CAO Adapter

Integrate CLI Agent Orchestrator (CAO) by AWS Labs as a first-class Binex adapter. CAO manages multi-agent systems through terminal sessions (tmux). Binex wraps CAO execution with full observability: trace, debug, run diff, replay, and cost/time tracking.

v1 scope: Handoff pattern only (synchronous execution).
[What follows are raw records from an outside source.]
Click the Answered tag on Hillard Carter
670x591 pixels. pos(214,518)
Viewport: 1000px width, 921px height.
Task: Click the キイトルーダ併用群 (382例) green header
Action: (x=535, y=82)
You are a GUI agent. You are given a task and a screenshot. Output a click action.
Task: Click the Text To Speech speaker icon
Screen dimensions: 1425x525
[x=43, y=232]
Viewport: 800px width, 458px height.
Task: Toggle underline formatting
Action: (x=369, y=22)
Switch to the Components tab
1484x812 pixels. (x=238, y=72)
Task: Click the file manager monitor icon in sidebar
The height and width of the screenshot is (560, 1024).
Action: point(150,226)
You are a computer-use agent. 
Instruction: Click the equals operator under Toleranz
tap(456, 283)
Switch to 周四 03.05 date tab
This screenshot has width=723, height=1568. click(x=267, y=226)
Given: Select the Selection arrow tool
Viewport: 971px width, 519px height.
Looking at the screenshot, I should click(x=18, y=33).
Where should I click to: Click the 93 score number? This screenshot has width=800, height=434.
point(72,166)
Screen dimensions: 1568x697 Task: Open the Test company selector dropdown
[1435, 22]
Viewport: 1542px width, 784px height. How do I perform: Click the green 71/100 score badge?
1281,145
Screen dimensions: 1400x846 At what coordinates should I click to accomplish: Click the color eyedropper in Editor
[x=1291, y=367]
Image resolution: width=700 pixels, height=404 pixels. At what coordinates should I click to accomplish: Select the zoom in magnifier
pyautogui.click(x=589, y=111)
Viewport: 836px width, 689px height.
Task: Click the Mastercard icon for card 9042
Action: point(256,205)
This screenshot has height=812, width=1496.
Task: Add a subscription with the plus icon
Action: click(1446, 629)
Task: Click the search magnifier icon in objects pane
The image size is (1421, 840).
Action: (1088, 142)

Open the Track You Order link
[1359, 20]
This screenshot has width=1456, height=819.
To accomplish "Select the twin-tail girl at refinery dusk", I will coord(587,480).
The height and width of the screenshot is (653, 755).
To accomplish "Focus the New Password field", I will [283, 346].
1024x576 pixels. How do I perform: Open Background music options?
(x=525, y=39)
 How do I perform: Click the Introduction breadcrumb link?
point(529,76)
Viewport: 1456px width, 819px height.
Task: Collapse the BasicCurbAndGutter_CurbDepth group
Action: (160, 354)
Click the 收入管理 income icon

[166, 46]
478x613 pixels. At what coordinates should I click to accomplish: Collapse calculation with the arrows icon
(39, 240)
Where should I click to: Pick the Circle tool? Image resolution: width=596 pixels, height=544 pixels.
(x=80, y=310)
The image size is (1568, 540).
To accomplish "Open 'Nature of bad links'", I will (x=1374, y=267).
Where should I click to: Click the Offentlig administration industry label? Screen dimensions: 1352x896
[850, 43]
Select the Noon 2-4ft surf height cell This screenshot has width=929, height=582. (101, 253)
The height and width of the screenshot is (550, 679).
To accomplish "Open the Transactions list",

Assign and Send Message patterns are deferred.

Quick Start

Prerequisites

Install and start the CAO server:

pip install cli-agent-orchestrator
cao-server start  # starts on http://localhost:9889

Install at least one agent profile in your agent store:

# profiles are .md files in ~/.aws/cli-agent-orchestrator/agent-store/
ls ~/.aws/cli-agent-orchestrator/agent-store/

Minimal Workflow

name: cao-demo
nodes:
  review:
    agent: "cao://code_supervisor"
    outputs: [result]

Run it:

binex run cao-demo.yaml

YAML Configuration

Minimal (all defaults)

nodes:
  my_node:
    agent: "cao://profile_name"
    outputs: [result]

Full Configuration

nodes:
  my_node:
    agent: "cao://profile_name"
    cao:
      mode: handoff               # only "handoff" is supported
      provider: claude_code       # optional — CLI provider hint
      output_format: json         # auto (default) | json | text
      output_field: "$.result"    # JSONPath — only valid with output_format: json
      timeout_minutes: 60         # integer >= 1, default 60
    outputs: [result]
    depends_on: [previous_node]

Multi-Node Workflow with CAO

name: research-pipeline
nodes:
  gather:
    agent: "cao://research_agent"
    cao:
      output_format: json
      output_field: "$.findings"
      timeout_minutes: 30
    outputs: [findings]

  review:
    agent: "cao://code_supervisor"
    depends_on: [gather]
    outputs: [review_result]

Configuration Reference

`CaoConfig` Fields

CaoConfig is a nested block under cao: on a node (similar to LoopSpec on loop:):

Field	Type	Default	Description
`mode`	`handoff`	`handoff`	CAO orchestration pattern. Only `handoff` is supported — use Binex DAG parallelism for fan-out/fan-in patterns instead of CAO assign.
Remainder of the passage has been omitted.